Начинается полное взаимное непонимание. Начинается тоска по новой любви, пока еще никак не реализовавшейся. Начинается осознание своего одиночества, но на этот раз осознание благотворное, как холодная вода среди зноя. И этот образ холодной воды пронизывает весь переделкинский цикл.
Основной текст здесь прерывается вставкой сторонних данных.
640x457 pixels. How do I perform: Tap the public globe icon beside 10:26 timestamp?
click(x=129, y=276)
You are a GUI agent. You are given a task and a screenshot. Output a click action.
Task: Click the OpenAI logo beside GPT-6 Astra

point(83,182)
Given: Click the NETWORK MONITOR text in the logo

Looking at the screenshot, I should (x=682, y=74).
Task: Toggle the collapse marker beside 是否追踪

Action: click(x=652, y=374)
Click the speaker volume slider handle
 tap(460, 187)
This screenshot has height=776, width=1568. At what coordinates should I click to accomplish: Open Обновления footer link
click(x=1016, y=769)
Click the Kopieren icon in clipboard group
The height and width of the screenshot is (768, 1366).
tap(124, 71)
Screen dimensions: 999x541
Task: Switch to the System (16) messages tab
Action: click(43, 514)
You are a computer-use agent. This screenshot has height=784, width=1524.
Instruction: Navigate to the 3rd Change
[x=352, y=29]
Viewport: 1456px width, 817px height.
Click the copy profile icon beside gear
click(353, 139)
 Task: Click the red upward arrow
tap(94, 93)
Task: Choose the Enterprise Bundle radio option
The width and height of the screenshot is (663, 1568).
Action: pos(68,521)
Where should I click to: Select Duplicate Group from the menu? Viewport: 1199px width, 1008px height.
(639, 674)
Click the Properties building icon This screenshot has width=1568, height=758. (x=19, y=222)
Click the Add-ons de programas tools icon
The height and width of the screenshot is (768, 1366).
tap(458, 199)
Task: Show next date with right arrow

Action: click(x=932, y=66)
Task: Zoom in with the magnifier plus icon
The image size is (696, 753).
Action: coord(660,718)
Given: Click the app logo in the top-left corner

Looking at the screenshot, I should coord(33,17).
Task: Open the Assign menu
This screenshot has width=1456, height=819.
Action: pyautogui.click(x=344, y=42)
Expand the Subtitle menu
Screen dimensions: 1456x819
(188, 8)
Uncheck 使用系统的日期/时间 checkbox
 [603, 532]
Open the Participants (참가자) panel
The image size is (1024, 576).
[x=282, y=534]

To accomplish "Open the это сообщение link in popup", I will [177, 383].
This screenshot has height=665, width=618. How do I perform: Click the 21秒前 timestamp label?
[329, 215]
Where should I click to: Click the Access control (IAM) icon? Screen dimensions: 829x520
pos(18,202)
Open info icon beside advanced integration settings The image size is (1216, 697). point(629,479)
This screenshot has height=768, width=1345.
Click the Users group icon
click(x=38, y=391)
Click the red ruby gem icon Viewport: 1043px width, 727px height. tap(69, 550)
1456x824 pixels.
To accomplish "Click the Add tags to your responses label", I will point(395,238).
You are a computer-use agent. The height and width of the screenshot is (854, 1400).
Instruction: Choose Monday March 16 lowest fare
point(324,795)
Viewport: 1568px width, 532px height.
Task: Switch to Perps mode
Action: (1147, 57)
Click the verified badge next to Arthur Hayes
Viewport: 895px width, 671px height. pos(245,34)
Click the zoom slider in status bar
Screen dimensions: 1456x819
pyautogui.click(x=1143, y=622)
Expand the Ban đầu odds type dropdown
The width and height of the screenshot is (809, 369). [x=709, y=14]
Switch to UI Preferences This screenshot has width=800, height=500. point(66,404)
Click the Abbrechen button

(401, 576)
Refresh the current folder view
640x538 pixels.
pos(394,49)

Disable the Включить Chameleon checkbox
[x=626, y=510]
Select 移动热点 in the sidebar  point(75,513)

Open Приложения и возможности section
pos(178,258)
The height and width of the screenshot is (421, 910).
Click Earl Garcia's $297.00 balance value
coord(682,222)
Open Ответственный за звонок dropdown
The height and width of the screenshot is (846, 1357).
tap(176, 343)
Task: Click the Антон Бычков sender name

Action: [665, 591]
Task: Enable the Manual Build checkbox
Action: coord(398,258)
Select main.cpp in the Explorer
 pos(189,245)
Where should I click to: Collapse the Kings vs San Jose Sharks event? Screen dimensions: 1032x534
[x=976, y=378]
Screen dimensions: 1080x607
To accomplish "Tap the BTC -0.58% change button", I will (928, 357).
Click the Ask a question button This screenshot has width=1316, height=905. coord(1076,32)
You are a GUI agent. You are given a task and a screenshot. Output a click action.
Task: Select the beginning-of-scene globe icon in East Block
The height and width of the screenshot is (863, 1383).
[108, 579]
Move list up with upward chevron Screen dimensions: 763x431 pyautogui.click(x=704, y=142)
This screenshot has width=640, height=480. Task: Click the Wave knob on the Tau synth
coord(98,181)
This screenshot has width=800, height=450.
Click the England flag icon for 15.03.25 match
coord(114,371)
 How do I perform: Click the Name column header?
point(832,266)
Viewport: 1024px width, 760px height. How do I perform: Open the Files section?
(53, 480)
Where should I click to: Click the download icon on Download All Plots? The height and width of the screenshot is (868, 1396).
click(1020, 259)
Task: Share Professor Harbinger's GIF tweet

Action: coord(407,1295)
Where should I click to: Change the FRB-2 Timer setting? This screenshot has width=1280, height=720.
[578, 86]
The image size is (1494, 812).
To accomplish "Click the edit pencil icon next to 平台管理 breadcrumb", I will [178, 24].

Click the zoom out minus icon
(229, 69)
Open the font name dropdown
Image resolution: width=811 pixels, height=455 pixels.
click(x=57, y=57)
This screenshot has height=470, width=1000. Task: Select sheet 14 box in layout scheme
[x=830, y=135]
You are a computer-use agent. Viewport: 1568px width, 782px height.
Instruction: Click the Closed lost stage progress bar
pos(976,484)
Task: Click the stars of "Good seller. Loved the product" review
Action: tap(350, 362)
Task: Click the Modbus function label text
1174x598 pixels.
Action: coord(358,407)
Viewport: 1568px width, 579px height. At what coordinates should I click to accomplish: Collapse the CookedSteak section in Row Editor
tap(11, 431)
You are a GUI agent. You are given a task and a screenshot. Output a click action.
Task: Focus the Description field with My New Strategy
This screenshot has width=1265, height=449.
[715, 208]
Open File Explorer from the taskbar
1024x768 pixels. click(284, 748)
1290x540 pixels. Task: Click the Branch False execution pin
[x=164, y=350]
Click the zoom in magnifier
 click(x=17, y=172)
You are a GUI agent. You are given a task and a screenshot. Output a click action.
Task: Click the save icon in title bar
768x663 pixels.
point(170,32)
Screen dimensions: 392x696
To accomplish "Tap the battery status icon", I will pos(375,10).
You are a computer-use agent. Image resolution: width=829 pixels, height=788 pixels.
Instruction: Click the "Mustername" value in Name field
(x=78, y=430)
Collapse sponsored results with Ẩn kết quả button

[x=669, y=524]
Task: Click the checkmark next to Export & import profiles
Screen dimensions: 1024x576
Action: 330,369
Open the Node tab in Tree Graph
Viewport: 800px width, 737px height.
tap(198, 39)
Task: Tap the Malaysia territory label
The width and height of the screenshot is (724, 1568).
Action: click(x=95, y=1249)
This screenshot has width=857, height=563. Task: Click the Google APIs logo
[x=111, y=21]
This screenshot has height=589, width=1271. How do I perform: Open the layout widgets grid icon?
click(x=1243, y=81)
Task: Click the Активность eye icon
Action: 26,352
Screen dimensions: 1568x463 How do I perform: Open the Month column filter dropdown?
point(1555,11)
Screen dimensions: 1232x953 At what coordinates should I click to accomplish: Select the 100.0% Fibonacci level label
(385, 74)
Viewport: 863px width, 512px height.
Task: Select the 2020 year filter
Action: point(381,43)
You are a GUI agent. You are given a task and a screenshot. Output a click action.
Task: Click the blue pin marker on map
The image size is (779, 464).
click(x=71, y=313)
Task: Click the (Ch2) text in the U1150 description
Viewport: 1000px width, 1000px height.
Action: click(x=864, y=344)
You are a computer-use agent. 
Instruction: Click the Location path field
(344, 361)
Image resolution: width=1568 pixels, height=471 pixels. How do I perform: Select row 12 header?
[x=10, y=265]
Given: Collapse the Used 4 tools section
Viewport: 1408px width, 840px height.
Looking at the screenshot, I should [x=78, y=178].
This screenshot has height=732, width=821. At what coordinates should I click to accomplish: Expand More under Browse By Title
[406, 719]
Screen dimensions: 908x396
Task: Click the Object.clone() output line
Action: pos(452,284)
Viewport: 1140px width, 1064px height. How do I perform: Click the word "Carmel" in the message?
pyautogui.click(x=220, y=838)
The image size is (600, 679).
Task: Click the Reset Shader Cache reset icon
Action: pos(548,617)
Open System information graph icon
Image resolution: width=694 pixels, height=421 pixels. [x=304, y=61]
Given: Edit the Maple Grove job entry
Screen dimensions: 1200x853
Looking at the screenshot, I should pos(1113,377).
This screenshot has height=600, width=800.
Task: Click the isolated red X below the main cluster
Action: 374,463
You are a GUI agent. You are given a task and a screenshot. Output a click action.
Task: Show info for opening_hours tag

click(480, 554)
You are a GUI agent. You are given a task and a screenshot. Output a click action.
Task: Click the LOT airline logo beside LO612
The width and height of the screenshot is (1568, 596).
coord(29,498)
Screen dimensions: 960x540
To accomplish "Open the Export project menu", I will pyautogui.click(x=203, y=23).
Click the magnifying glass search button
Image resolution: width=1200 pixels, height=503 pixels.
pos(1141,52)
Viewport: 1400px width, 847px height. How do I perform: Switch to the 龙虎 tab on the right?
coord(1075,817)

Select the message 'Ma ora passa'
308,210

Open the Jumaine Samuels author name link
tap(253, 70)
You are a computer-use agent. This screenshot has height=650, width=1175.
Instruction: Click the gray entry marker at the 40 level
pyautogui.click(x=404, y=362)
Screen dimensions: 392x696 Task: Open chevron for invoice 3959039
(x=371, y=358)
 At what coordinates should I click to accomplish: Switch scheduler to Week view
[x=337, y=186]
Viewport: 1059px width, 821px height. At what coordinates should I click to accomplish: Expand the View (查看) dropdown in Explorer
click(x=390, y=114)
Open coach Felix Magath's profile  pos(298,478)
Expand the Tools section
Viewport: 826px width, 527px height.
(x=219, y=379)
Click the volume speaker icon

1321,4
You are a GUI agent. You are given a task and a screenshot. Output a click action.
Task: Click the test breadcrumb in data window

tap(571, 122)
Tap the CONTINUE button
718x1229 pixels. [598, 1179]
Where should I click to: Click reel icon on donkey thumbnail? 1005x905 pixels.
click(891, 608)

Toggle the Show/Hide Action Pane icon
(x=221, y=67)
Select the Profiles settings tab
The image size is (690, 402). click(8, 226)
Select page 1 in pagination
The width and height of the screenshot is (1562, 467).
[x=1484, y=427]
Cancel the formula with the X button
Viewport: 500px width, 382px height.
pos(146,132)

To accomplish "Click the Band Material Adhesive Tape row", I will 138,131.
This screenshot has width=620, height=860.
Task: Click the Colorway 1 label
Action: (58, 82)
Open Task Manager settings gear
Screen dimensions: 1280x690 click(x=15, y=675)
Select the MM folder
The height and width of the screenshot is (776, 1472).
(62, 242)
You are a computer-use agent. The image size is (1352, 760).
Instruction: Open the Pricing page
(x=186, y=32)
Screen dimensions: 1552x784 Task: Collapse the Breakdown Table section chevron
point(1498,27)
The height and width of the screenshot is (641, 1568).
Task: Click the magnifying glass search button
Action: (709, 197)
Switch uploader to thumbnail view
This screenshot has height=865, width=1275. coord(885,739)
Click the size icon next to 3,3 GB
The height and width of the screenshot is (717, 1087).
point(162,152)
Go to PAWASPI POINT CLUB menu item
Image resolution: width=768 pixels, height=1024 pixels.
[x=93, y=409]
Не случайно появляется стихотворение “Иней” – о живительной целительности этого холода:

Глухая пора листопада,Последних гусей косяки.Расстраиваться не надо:У страха глаза велики.Пусть ветер, рябину занянчив,Пугает ее перед сном.Порядок творенья обманчив,Как сказка с хорошим концом.<…>Торжественное затишье,Оправленное в резьбу,Похоже на четверостишьеО спящей царевне в гробу.И белому мертвому царству,Бросавшему мысленно в дрожь,Я тихо шепчу: “Благодарствуй,Ты больше, чем просят, даешь”.

Вот этот холод одиночества и разоренного семейного гнезда становится символом и симптомом воскресения. Но это еще и предчувствие катастрофы. И, как ни странно, катастрофа всегда вызывает у Пастернака облегчение.

Так было во фрагменте 1925 года “Из записок Спекторского”: “О, как мы молодеем, когда узнаём, / Что – горим…” – потому что пожар несет освобождение. И в “Докторе Живаго” военная катастрофа воспринимается как конец фальши, раскрепощение, высвобождение, война принесла надежду. Об этом говорится в эпилоге “Живаго”, об этом говорится в недописанной поэме “Зарево”. Война была самым свободным для Пастернака временем – может быть, потому что они с Зинаидой Николаевной провели эти годы, будучи почти постоянно врозь.

Зинаида Николаевна, как всякая истинно советская женщина, как всякий символ советской власти, вела себя во время войны, можно сказать, безупречно. Ее отправили с писательскими детьми сперва в Берсут, потом в Чистополь. Она была, как было сказано, женщиной-комиссаром, по ее словам, заботилась о чужих детях больше, чем о своих, и умудрялась устраивать в чистопольском детдоме даже праздники. Пастернак пишет ей в тогдашних письмах: “Слава о тебе докатывается до меня отовсюду, тобой не нахвалятся в письмах сюда дети и взрослые, про твою работу рассказывают приезжие”.